Instruction
Rewrite the stretch from the start of the items through the line containing "(x=49, y=188)", replacing "Instruction" with "Step" and leaving all else unchanged.

Saved entries
◇ ◇ ◇
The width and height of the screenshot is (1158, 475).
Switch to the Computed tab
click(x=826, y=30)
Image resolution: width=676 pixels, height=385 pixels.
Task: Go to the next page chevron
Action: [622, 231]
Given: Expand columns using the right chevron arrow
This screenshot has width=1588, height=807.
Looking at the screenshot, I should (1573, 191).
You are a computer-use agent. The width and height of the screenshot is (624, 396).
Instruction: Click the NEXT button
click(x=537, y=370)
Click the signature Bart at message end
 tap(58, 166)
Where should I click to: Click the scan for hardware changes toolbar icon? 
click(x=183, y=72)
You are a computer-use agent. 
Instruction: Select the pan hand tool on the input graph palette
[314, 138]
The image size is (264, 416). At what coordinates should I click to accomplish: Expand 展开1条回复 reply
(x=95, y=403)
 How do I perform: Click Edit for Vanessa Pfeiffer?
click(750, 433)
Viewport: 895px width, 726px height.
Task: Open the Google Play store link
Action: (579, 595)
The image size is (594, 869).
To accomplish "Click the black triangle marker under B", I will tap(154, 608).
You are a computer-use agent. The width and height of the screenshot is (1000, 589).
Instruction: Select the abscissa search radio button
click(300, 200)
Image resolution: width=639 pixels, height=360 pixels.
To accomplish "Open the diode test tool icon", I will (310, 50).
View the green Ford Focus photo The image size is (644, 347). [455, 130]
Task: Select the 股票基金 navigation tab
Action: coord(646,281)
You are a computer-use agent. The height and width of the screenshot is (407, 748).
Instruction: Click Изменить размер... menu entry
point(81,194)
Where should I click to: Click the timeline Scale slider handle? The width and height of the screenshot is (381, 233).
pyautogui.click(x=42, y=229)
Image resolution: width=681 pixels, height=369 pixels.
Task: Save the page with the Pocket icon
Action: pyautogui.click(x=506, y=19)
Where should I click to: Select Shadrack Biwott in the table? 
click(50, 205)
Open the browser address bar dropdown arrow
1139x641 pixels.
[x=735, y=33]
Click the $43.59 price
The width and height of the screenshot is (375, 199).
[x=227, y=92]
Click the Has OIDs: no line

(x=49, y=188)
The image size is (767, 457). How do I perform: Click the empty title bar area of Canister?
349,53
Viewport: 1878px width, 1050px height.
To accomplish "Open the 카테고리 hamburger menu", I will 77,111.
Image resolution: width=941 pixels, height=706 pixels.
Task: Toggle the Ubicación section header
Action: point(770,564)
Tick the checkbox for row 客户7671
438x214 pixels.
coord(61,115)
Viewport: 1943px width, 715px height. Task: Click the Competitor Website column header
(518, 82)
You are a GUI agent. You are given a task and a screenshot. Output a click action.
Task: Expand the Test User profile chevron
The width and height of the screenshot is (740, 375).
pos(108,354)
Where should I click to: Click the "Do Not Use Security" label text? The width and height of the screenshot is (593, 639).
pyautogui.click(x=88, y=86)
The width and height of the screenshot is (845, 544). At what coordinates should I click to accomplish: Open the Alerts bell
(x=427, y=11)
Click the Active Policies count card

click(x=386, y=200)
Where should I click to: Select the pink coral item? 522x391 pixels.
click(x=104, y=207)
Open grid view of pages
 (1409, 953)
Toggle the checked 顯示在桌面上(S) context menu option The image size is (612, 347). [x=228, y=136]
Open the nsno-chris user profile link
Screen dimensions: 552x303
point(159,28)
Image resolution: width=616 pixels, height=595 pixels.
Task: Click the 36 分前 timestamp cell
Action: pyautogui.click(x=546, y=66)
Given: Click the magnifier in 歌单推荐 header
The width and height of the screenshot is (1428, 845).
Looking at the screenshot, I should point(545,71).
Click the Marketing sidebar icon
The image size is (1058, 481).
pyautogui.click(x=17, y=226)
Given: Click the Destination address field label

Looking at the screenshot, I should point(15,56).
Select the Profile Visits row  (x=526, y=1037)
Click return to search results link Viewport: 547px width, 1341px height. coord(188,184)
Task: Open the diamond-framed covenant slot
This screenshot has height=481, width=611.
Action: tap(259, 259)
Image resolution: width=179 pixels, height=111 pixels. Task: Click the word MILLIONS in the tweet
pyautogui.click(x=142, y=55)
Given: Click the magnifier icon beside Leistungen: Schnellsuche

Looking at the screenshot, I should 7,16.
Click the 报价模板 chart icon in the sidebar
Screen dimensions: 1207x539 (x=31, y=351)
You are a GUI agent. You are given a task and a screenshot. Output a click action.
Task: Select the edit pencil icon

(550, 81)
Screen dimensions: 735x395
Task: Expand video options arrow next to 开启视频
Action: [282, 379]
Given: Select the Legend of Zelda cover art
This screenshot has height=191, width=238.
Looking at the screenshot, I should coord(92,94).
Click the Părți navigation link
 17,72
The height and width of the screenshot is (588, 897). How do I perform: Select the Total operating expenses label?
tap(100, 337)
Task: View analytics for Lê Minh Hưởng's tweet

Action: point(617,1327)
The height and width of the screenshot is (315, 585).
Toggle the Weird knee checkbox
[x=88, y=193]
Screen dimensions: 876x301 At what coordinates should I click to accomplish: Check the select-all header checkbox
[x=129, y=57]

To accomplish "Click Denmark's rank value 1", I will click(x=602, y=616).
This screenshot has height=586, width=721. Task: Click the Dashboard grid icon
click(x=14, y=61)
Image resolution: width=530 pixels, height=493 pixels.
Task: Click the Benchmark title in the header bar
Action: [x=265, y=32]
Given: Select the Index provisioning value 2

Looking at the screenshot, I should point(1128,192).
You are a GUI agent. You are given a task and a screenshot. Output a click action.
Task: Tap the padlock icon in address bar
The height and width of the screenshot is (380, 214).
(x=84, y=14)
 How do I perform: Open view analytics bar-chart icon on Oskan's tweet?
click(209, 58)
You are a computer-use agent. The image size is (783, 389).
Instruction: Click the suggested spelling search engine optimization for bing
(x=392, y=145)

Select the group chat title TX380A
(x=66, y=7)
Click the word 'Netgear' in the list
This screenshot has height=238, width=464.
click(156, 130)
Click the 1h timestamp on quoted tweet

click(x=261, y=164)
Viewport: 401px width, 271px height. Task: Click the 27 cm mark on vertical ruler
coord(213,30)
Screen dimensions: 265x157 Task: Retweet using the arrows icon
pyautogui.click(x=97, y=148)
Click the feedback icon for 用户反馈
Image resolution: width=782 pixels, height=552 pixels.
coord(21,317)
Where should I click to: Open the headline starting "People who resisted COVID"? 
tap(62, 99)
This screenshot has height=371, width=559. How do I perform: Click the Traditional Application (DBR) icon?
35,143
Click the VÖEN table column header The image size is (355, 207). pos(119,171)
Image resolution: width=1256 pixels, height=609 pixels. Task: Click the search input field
◇ ◇ ◇
Solution for this exercise
The width and height of the screenshot is (1158, 475).
Switch to the Computed tab
click(x=826, y=30)
Image resolution: width=676 pixels, height=385 pixels.
Task: Go to the next page chevron
Action: [622, 231]
Given: Expand columns using the right chevron arrow
This screenshot has width=1588, height=807.
Looking at the screenshot, I should (1573, 191).
You are a computer-use agent. The width and height of the screenshot is (624, 396).
Step: Click the NEXT button
click(x=537, y=370)
Click the signature Bart at message end
 tap(58, 166)
Where should I click to: Click the scan for hardware changes toolbar icon? 
click(x=183, y=72)
You are a computer-use agent. 
Step: Select the pan hand tool on the input graph palette
[314, 138]
The image size is (264, 416). At what coordinates should I click to accomplish: Expand 展开1条回复 reply
(x=95, y=403)
 How do I perform: Click Edit for Vanessa Pfeiffer?
click(750, 433)
Viewport: 895px width, 726px height.
Task: Open the Google Play store link
Action: (579, 595)
The image size is (594, 869).
To accomplish "Click the black triangle marker under B", I will tap(154, 608).
You are a computer-use agent. The width and height of the screenshot is (1000, 589).
Step: Select the abscissa search radio button
click(300, 200)
Image resolution: width=639 pixels, height=360 pixels.
To accomplish "Open the diode test tool icon", I will (310, 50).
View the green Ford Focus photo The image size is (644, 347). [455, 130]
Task: Select the 股票基金 navigation tab
Action: coord(646,281)
You are a computer-use agent. The height and width of the screenshot is (407, 748).
Step: Click Изменить размер... menu entry
point(81,194)
Where should I click to: Click the timeline Scale slider handle? The width and height of the screenshot is (381, 233).
pyautogui.click(x=42, y=229)
Image resolution: width=681 pixels, height=369 pixels.
Task: Save the page with the Pocket icon
Action: pyautogui.click(x=506, y=19)
Where should I click to: Select Shadrack Biwott in the table? 
click(50, 205)
Open the browser address bar dropdown arrow
1139x641 pixels.
[x=735, y=33]
Click the $43.59 price
The width and height of the screenshot is (375, 199).
[x=227, y=92]
Click the Has OIDs: no line

(x=49, y=188)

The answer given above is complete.